Il prossimo 13 gennaio il tribunale di Termini Imerese emetterà la sentenza relativa al processo sulle truffe alle assicurazioni. Si conclude, pertanto, sia pure in primo grado, il processo per associazione a delinquere, in cui inizialmente erano coinvolti, quali promotori Silvio Domenico Napolitano Silvio, Giovanni Billeci, Santo Daniele Piampiano, Benedetto Luigi, Giuseppe Turturici, Fabio Sciortino e Giovan Battista Salvo. Nella fase iniziale sono state applicate le misure cautelari ad alcuni indagati, poi in alcuni casi subito revocate dopo gli interrogatori di garanzia.

Si contestava un accordo criminis finalizzato ad ottenere illeciti rimborsi dalle compagnie di assicurazione ed in particolare dalla Milano Assicurazioni con l’ausilio del perito della Milano Assicurazioni (che ha patteggiato la pena all’udienza preliminare) e, secondo l’accusa, con la compiacenza di un agente assicuratore della Milano Assicurazioni. Si confezionavano sinistri falsi e si ottenevano ingenti risarcimenti danni non dovuti.
Le indagini muovono dalle denunce delle stesse compagnie di assicurazioni che si sono insospettite per l’alto numero di sinistri denunciati.
Sono stati disposte intercettazioni telefoniche che costituiscono, nella maggioranza dei casi dei soggetti coinvolti, gli unici atti di accusa.
Singolare è stata anche la posizione di tale A. B., che nell’ambito di tale indagine viene accusato di avere spacciato sostanza stupefacente, non meglio identificata, a un soggetto che si trovava agli arresti domiciliari.
Gli atti di accusa sono costituiti da alcune intercettazioni telefoniche che rivelano una serie di contatti telefonici intercorsi dall’utenza intestata a A.B. e a quella intestata a un altro soggetto che durante le telefonate però chiamava A. B. con altro nome e non c’era altra prova di tipo classico, quale per esempio un appostamento o un controllo di polizia, che potesse dimostrare che l’interlocutore fosse davvero A.B., titolare dell’utenza e soprattutto se effettivamente veniva consegnata sostanza stupefacente.
Il PM ha chiesto 4 anni di carcere per A.B., mentre l’avvocato difensore, Sergio Burgio, ha chiesto l’assoluzione.
Anche per Napolitano Giovanni è stata chiesta l’assoluzione, accusato di truffa assicurativa.
Il PM ha formulato le sue richieste, chiedendo per quasi tutti gli imputati l’assoluzione perché il reato si è estinto per intervenuta prescrizione.

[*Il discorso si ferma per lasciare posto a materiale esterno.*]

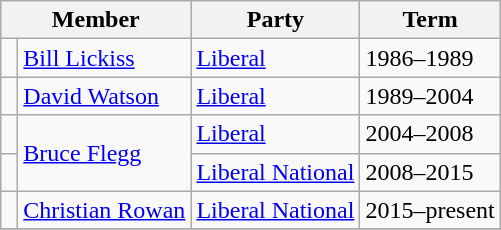
1989–2004 (430, 96)
Christian Rowan (104, 210)
Term (430, 20)
2004–2008 (430, 134)
2008–2015 (430, 172)
Member (96, 20)
David Watson (104, 96)
1986–1989 (430, 58)
Party (276, 20)
2015–present (430, 210)
Bill Lickiss (104, 58)
Bruce Flegg (104, 153)
Determine the (X, Y) coordinate at the center of the cell enclosing the given text.  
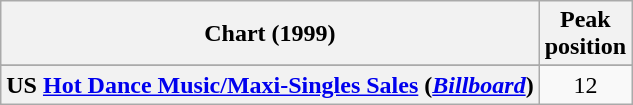
Chart (1999) (270, 34)
12 (585, 85)
Peakposition (585, 34)
US Hot Dance Music/Maxi-Singles Sales (Billboard) (270, 85)
Identify which cell holds the provided text, then report its [x, y] central coordinate. 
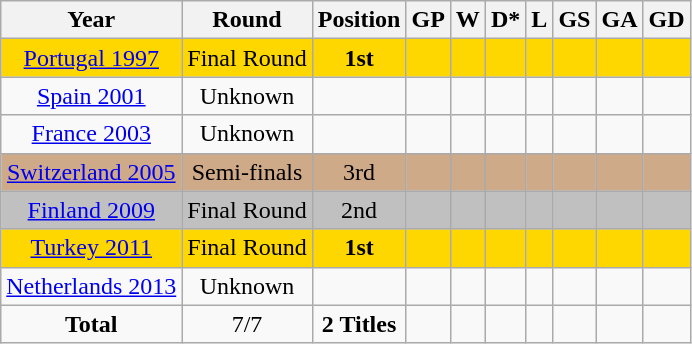
Spain 2001 [92, 96]
GS [574, 20]
France 2003 [92, 134]
Finland 2009 [92, 210]
Year [92, 20]
GP [428, 20]
D* [505, 20]
Total [92, 324]
Semi-finals [247, 172]
Portugal 1997 [92, 58]
Switzerland 2005 [92, 172]
W [468, 20]
Turkey 2011 [92, 248]
7/7 [247, 324]
Netherlands 2013 [92, 286]
GA [620, 20]
L [540, 20]
Position [359, 20]
3rd [359, 172]
2nd [359, 210]
Round [247, 20]
GD [666, 20]
2 Titles [359, 324]
Find where the given text appears and provide that cell's center as (x, y) coordinate. 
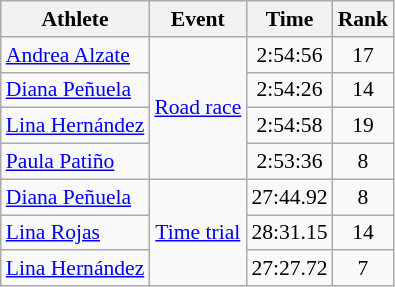
2:54:56 (289, 55)
7 (364, 269)
27:44.92 (289, 197)
Road race (198, 108)
Andrea Alzate (76, 55)
Event (198, 19)
Time trial (198, 232)
2:54:58 (289, 126)
Lina Rojas (76, 233)
Paula Patiño (76, 162)
27:27.72 (289, 269)
28:31.15 (289, 233)
2:54:26 (289, 90)
2:53:36 (289, 162)
Athlete (76, 19)
17 (364, 55)
Time (289, 19)
Rank (364, 19)
19 (364, 126)
Return the (X, Y) coordinate for the center point of the cell that contains the specified text.  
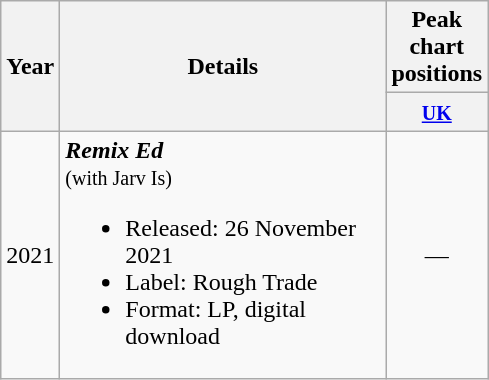
Year (30, 66)
— (437, 255)
Details (223, 66)
Remix Ed (with Jarv Is)Released: 26 November 2021Label: Rough TradeFormat: LP, digital download (223, 255)
Peak chart positions (437, 47)
2021 (30, 255)
UK (437, 112)
Output the (X, Y) coordinate of the center of the cell containing the given text.  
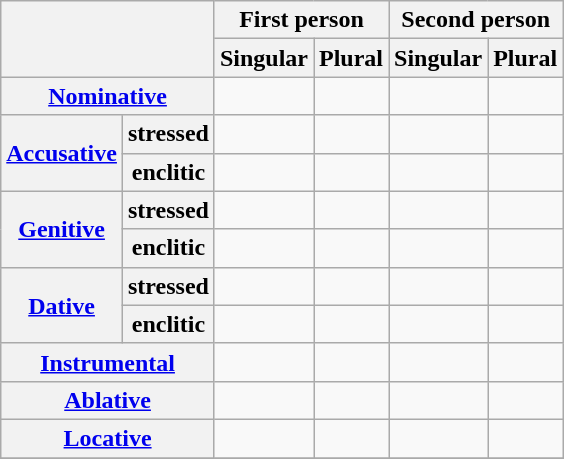
Dative (62, 305)
Ablative (108, 400)
Genitive (62, 229)
Locative (108, 438)
Instrumental (108, 362)
Accusative (62, 153)
First person (301, 20)
Nominative (108, 96)
Second person (476, 20)
Identify which cell holds the provided text, then report its (x, y) central coordinate. 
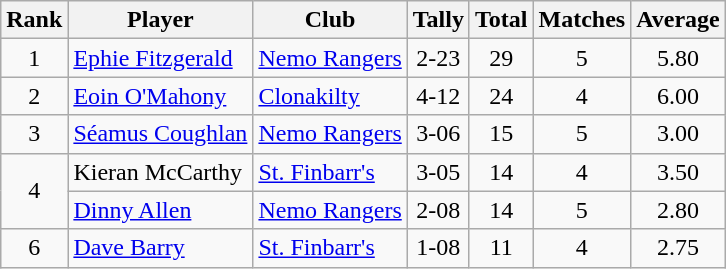
Average (678, 20)
29 (501, 58)
Eoin O'Mahony (160, 96)
3.00 (678, 134)
2 (34, 96)
1-08 (438, 248)
Séamus Coughlan (160, 134)
5.80 (678, 58)
Matches (582, 20)
1 (34, 58)
Tally (438, 20)
Clonakilty (330, 96)
Rank (34, 20)
Ephie Fitzgerald (160, 58)
Total (501, 20)
6.00 (678, 96)
Kieran McCarthy (160, 172)
2-23 (438, 58)
6 (34, 248)
3-06 (438, 134)
3.50 (678, 172)
Dinny Allen (160, 210)
24 (501, 96)
Dave Barry (160, 248)
Player (160, 20)
11 (501, 248)
Club (330, 20)
3 (34, 134)
2-08 (438, 210)
3-05 (438, 172)
2.75 (678, 248)
4-12 (438, 96)
2.80 (678, 210)
15 (501, 134)
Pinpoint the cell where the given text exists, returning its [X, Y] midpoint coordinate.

Un processo lunghissimo, 51 imputati, pochissimi rinvii per impedimenti dei difensori, mentre invece numerosi rinvii per assenza dei giudici o perché il collegio giudicante veniva cambiato per trasferimento dei giudici e ogni volta era necessario ricominciare il processo, atteso che le difese non prestavano il loro consenso a che venissero acquisiti al fascicolo tutti gli atti processuali e le prove già raccolte dinanzi ad altro collegio.
Singolare anche la posizione di Napolitano Giovanni, adesso emigrato in Belgio, che veniva rinviato a giudizio assieme ai 50 coimputati. Ma con un’eccezione procedurale del suo avvocato, veniva stralciato e ritornava di nuovo in procura perché era stata omessa la contestazione del reato nei suoi confronti. Salvo poi, dopo essere stato trattato da altro giudice, veniva nuovamente riunito in corsa con il processo principale.